=== Your goal ===
The following data has a line with "This screenshot has height=197, width=356." and a line with "has height=306, width=400.". Write out exactly those lines and all the lines between them.

*** Input ***

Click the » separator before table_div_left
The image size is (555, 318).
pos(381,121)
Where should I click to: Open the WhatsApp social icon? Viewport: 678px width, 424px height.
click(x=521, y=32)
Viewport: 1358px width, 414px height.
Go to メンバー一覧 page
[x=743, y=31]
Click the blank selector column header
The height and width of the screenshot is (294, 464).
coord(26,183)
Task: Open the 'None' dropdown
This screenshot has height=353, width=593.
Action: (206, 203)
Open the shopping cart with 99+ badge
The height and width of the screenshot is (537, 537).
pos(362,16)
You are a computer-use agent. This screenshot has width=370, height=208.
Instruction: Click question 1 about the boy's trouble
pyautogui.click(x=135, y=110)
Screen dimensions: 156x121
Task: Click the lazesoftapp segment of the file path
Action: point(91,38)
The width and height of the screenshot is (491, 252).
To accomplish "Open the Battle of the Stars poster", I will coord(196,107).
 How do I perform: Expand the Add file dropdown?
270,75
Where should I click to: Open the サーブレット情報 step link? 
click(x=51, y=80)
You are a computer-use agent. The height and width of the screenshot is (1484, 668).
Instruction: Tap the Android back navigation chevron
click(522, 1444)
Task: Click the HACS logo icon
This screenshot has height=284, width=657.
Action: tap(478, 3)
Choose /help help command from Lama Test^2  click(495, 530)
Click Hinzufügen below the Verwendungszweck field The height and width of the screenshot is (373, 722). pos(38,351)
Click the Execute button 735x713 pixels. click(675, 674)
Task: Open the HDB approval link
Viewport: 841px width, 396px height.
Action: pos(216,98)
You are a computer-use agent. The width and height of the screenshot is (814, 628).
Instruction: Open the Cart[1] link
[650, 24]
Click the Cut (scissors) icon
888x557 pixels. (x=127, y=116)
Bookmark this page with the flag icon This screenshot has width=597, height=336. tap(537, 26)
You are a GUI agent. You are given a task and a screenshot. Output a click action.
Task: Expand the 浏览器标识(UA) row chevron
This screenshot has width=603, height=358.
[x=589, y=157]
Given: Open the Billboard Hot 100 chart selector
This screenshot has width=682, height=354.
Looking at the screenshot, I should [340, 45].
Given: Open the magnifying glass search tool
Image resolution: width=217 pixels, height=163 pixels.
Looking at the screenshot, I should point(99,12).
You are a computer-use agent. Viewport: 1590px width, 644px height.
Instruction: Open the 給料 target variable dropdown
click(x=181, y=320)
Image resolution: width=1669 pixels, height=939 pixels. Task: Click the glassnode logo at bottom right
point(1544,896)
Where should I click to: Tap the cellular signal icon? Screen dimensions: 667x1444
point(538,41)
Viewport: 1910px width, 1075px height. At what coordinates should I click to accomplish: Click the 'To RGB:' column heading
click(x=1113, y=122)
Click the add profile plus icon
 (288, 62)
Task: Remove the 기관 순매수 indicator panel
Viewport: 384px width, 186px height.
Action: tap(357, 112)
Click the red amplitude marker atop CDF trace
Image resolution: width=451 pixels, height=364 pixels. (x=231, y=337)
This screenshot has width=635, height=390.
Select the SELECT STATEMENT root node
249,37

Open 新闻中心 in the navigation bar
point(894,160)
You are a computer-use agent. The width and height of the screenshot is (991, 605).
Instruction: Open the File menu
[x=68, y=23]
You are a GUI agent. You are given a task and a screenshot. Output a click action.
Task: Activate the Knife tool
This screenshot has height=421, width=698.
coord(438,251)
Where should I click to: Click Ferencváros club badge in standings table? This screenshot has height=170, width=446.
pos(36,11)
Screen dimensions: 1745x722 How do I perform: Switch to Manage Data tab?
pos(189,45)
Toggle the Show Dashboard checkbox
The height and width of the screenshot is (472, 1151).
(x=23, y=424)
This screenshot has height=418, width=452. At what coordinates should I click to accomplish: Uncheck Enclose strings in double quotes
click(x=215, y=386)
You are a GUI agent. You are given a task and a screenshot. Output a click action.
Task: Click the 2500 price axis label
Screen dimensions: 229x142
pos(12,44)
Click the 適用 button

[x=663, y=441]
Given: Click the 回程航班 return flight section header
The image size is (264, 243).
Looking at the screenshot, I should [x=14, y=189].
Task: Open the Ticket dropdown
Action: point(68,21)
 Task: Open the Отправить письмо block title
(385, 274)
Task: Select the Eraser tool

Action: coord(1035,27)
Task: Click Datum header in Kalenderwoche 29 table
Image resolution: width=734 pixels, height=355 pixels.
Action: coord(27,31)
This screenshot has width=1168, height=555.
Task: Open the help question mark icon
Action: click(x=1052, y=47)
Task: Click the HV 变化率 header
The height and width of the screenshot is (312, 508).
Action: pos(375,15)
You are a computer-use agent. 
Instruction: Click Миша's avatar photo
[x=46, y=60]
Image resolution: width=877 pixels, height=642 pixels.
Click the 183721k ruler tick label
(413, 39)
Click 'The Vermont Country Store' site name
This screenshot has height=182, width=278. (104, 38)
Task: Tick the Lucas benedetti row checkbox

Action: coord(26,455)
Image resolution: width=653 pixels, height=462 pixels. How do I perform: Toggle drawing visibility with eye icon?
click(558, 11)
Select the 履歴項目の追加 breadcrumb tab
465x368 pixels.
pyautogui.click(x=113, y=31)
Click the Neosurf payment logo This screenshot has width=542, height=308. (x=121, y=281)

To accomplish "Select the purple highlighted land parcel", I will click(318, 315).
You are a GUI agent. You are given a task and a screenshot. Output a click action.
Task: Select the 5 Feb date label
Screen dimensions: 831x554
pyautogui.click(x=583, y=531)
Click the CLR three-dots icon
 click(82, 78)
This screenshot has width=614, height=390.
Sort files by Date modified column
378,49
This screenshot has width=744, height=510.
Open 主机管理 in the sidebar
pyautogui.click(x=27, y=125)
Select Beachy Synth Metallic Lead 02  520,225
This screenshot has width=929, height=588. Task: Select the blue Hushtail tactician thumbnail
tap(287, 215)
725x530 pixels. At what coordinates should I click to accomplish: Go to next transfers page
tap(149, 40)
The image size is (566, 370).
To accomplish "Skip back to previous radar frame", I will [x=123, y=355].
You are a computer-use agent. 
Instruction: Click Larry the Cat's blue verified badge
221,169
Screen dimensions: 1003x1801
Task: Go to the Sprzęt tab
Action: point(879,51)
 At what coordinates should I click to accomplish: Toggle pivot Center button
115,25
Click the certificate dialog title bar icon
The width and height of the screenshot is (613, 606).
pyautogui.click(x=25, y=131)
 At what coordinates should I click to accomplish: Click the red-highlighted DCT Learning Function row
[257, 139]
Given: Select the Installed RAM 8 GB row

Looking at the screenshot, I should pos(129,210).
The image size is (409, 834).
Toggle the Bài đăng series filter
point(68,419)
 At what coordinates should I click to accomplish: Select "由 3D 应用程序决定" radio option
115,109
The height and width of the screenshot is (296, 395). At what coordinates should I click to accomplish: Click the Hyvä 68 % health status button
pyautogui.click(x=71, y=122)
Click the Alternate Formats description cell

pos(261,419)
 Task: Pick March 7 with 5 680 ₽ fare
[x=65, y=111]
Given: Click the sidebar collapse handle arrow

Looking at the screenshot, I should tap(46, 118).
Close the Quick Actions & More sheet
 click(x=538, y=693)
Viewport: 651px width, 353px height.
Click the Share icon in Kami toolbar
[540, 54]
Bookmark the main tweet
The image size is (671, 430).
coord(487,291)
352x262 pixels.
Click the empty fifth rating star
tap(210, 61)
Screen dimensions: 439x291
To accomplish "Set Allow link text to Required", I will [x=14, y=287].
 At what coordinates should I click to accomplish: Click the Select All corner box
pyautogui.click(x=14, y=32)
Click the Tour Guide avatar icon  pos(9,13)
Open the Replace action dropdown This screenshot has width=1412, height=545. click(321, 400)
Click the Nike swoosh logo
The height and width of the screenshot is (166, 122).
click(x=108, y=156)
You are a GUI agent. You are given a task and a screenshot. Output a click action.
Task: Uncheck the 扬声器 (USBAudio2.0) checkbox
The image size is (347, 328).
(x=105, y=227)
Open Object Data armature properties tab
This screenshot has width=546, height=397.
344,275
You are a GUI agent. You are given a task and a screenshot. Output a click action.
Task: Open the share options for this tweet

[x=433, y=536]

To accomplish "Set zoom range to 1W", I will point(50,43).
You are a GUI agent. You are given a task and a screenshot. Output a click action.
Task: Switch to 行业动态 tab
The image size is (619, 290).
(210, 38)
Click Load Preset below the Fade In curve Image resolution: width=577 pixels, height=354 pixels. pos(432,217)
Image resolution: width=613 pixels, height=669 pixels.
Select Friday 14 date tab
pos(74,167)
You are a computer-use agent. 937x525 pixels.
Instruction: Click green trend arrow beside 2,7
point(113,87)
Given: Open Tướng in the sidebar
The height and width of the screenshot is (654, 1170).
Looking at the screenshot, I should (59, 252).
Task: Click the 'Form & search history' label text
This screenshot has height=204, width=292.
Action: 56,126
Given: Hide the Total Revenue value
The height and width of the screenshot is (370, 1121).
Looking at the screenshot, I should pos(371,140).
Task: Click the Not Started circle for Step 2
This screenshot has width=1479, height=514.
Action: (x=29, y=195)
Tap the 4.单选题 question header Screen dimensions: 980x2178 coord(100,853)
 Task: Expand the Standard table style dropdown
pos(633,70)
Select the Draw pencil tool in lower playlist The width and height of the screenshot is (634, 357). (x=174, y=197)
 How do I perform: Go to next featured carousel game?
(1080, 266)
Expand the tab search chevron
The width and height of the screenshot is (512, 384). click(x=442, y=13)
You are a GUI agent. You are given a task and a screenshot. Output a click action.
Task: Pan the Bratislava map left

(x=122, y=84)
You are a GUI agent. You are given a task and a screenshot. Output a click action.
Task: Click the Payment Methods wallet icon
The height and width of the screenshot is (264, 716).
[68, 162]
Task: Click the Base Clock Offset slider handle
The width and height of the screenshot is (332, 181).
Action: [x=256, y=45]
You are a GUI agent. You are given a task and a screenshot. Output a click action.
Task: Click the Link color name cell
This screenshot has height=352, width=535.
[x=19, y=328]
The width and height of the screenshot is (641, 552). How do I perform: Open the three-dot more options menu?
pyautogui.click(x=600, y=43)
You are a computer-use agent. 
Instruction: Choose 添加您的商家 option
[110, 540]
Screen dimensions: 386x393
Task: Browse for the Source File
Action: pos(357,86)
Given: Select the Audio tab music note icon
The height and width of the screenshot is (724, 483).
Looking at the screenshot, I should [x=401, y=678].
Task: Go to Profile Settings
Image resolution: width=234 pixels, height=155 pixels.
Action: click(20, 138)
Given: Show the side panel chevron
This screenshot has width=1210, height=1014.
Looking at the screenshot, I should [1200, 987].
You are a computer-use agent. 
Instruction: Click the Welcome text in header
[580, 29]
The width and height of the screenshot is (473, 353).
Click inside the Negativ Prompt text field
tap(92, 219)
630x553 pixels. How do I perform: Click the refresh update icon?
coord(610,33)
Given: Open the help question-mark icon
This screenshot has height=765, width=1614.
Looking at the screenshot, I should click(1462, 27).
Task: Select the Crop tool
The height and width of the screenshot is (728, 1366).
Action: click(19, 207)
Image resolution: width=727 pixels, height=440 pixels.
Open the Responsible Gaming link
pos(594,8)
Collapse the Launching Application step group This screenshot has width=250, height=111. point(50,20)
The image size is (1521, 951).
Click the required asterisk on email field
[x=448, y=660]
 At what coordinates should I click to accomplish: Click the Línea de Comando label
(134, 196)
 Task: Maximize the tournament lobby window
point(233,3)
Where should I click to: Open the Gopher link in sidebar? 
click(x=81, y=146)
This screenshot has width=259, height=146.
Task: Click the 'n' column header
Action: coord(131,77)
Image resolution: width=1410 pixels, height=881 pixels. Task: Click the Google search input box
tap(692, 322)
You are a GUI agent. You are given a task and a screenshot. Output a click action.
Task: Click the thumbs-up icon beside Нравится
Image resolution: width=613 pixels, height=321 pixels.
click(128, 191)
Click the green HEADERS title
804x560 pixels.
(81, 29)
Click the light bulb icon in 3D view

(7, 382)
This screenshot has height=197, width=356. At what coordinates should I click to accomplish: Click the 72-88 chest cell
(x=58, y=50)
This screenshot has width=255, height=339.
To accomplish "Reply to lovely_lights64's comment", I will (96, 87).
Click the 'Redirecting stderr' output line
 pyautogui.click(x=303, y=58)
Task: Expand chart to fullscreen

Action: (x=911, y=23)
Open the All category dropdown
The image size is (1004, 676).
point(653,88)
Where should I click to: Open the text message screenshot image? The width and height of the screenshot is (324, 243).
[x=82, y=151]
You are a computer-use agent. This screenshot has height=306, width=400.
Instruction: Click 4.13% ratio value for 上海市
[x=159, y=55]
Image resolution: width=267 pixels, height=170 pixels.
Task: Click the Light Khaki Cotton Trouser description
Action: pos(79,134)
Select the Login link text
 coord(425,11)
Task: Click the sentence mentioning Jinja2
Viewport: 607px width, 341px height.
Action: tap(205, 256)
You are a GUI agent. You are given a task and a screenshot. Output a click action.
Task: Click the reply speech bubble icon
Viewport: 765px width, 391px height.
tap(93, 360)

*** End of Input ***

=== Result of the exercise ===
This screenshot has height=197, width=356. At what coordinates should I click to accomplish: Click the 72-88 chest cell
(x=58, y=50)
This screenshot has width=255, height=339.
To accomplish "Reply to lovely_lights64's comment", I will (96, 87).
Click the 'Redirecting stderr' output line
 pyautogui.click(x=303, y=58)
Task: Expand chart to fullscreen

Action: (x=911, y=23)
Open the All category dropdown
The image size is (1004, 676).
point(653,88)
Where should I click to: Open the text message screenshot image? The width and height of the screenshot is (324, 243).
[x=82, y=151]
You are a computer-use agent. This screenshot has height=306, width=400.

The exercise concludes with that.